The Myth of Black Belt
Many achieve black belt….few achieve more
It’s a well known fact that many people quit martial arts after achieving their black belt. I’ve always wondered why this is?! Do they think that once black belt is achieved, that that’s the end of the journey, there’s nothing more to learn? If they are studying martial arts for self defence, do they have the misguided belief that they are now indestructible and able to effectively protect themselves in all situations based on the skills they have acquired? If they are looking at martial arts for fitness or the acquisition of techniques, do they feel they have reached the peak with nothing more to learn? Or is it that the black belt as an image is so engrained in the martial arts, this is what people aim for, not the study of the martial arts itself?
Everyone who has looked at martial arts in any depth knows that there is a distinct difference between martial arts and effective, real world self defence. This was highlighted and emphasised recently in my three part interview with one of the leading figures in the self defence world – Geoff Thompson (Link to part one of interview can be found here). Geoff attained a high grade and skill set in the martial arts, but found through his real world experience that his training in the traditional martial arts had given him overall, a very poor impression of real world violence. We constantly see martial arts schools offering effective self defence training for those that join up, but you have to ask yourself, what is this based on? Does the instructor have any experience of real world violence, or has his self defence experience to date been based on techniques practiced with a partner in the comfort of the dojo or academy? An image is associated with martial arts, and with the idea of a black belt. You think martial arts, you think Karate Kid, you think Bruce Lee, able to defeat anyone with his bad-ass skills! Someone finds out you hold a black belt in a martial art and the usual response is either “Oh better not mess with you then”! or “Waaaaaayaaaaaaa show me some moves karate kid”! I like to think a very small minority of people sign up to the martial arts purely for training in self defence, as martial arts can offer so much more than this and to join for this reason is a very one dimensional view. I like to think an even smaller amount believe that once they achieve that somewhat illustrious rank of black belt, they are now able to handle themselves effectively in any given situation! Teachers or academies that promote this view are in my opinion dangerous, giving people false ideas that if you learn the techniques and achieve the grades, it will then make you effective in a real world situation.

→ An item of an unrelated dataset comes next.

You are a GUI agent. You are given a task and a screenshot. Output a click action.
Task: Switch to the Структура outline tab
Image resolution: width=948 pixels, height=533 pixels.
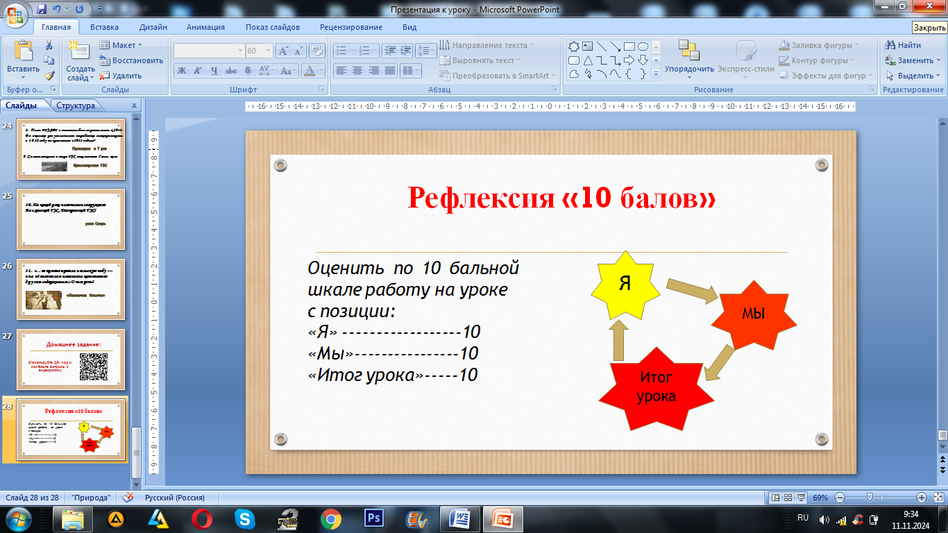[x=76, y=106]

I hope the view above really is the tiny, minuscule, teeny weeny proportion of people who study martial arts, but it still begs the question as to why people seem to leave after achieving the rank of black belt? I was always told that achieving black belt means you have a solid understanding of the basics – that’s it! Now it’s time to really start getting into the technical detail and that for me was the driving force behind my training. I wanted to get more in depth information and try (and mostly fail) to understand the trickier concepts associated with the martial arts and this was due to my instructors. I wanted to do what they did, to throw with that amount of power, to be that quick and to have that knowledge. The fact that they had a black belt around their waist wasn’t nearly as important to me as the knowledge they transmitted. I’m fortunate, I’ve had good instructors, but I wonder if some schools or academies simply wish to get people to black belt as quickly as possible so that they can say they have “progressed 100 or more people to black belt status”. I’m all for martial arts becoming more recognised within the business community, the same as personal training or yoga has become, but quality still needs to be assured. On-line courses to achieve black belt, or quicker promotions to black belt done internally in order to set up more satellite schools are in my opinion a waste of time. The belt means nothing, the knowledge acquired on the road to the belt is what matters. Those rushed through a course, or promoted quicker than usual to become an instructor can easily miss the details needed to teach, leading to a dilution of the martial art, and frankly, people making it up as they go along. Have you ever trained with someone who had an instructor level status, but could barely perform basic movements and was unwilling to answer questions as to why we do the movements and the reasoning behind them? I know I have and it makes you question how these people became instructors. Maybe some people are rushed through these belt progressions, ultimately to gain a black belt, then when that belt is achieved, the realisation sets in that they are not a rarity as they have a black belt, and that their knowledge is not what they first thought it was. Some people may either rise to this challenge and want to achieve more, whereas others may simply go “well I’ve got my black belt, that’s the main thing, let’s start working on something else now”
People may quit a martial art once they’ve reached black belt for a variety of reasons, but it’s interesting to analyse possible reasons so that instructors can set up safeguards to this happening. Black belt is the start of the fun in my opinion, where you get into the more technical aspects and start looking at the art in more depth. Instructors should acknowledge this from the get go, saying that black belt is only the first rung on a very large ladder! Courses that promise a black belt in 6 weeks, or 6 months are one-dimensional and will lead to more dilution of the martial arts! Try doing a 6 week on-line business course then going out and teaching it. I’m sure it would be exceptionally difficult as the underlying understanding and deeper knowledge simply isn’t there. Good instructors can draw from experience and knowledge to provide insight and effective transmission of learning. Poor instructors simply teach the syllabus as it was taught to them then make the rest up as they go along. Martial artists need to realise that black belt is only the first stage and that so much more learning is required. The image of a black belt is engrained within society through media, yet the reality is a very different image.